I mean, of course you do. But I don't feel that way.

 

It's annoying to me that people are so desperate to make the game easier and easier for them to get by, and every possible suggestion for forward progress is now shot down instantaneously by "it could be abused on large servers!"

 

Well no **** it could be abused on large servers, anything could. This game started out as a single player experience and that's still really what it is. With just one more player, it's not altogether very different. And that's how I strongly feel Don't Starve Together is best played, with just a tiny handful of friends struggling to survive against the crushing odds in a world with ever-shrinking non-renewable resources.

 

The game needs to be pushed forward in a way that makes this experience more enjoyable, not neutered and watered down so people can join big cluster **** servers and chop down a few trees and build a science machine and say "I sure am proud of this little nook I've carved out of this server!"

 

It's just not in the spirit of the game. It's a survival game, not a ***** until you get what you want game.

 

Don't be an elitist snob, dude. I have 200-ish hours on Don't Starve and about 50-ish hours on DST. And really, posting a lot on a forum does not make you a "better" or more experienced player. It just means that you visit the forums. I only visit the forum to check update logs so that me and my buddies can see if there's some new content added for us to try out.

 

Also, you are really making a poor case for yourself by crying about watering down the game/making it easier. Hello? Nerfing Willow makes the game easier? Maybe the game and community has changed drastically since I last bothered looking, but I remember when Willow was the laughing stock of the DS community because of how noobish and easy she was.

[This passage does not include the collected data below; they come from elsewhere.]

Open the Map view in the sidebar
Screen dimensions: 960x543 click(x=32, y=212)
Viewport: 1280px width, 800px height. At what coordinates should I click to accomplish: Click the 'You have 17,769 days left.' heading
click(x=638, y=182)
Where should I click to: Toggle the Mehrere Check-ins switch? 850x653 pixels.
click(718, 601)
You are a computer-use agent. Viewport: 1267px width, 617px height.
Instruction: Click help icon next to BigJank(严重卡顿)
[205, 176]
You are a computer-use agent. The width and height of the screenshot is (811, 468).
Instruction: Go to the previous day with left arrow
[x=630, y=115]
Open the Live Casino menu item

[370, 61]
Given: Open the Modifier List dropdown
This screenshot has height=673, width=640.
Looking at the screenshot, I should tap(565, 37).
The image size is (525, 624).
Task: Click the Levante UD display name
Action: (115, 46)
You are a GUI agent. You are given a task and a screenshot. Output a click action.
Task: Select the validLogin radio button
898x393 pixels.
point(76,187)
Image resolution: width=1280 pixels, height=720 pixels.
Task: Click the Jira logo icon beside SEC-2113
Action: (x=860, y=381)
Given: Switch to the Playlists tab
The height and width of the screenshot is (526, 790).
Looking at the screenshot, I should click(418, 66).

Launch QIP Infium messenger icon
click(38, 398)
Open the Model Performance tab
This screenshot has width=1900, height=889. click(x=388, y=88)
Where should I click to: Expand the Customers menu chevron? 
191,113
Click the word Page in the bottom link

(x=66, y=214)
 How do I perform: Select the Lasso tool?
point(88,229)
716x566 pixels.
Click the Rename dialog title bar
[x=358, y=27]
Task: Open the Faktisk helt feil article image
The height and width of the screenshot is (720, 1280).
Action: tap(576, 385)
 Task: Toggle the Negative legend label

Now nerfing her is seen as making the game easier?

 

How much of your gameplay experience has hinged on infinite light and being able to burn everything from the first second of creating a world, exactly? 

 

Your other complaints have more to do with the design of the game itself: hence why Klei is working on adjusting it for multiplayer. Do you really think that the game is made "challenging" by making it slightly easier to burn things quicker?

 

Really, all that Willow's un-nerfed self adds to the game is a crutch if you're particularly bad at dealing with out of control fires, and an ease-of-access way to get charcoal without having to spend two seconds getting supplies to make a torch. Willow being un-nerfed for multiplayer just means that Willow users would be able to run around burning down people's bases. Where's the challenge in that, exactly? "Oh no, I need to do day one over again." All that does is encourage people to go back to single player or switch servers to find people who aren't as big of jerks.

 

Don't Starve's just not the sort of game to be running around with that attitude. Maybe save the snobbish elitism for a game like Dark Souls.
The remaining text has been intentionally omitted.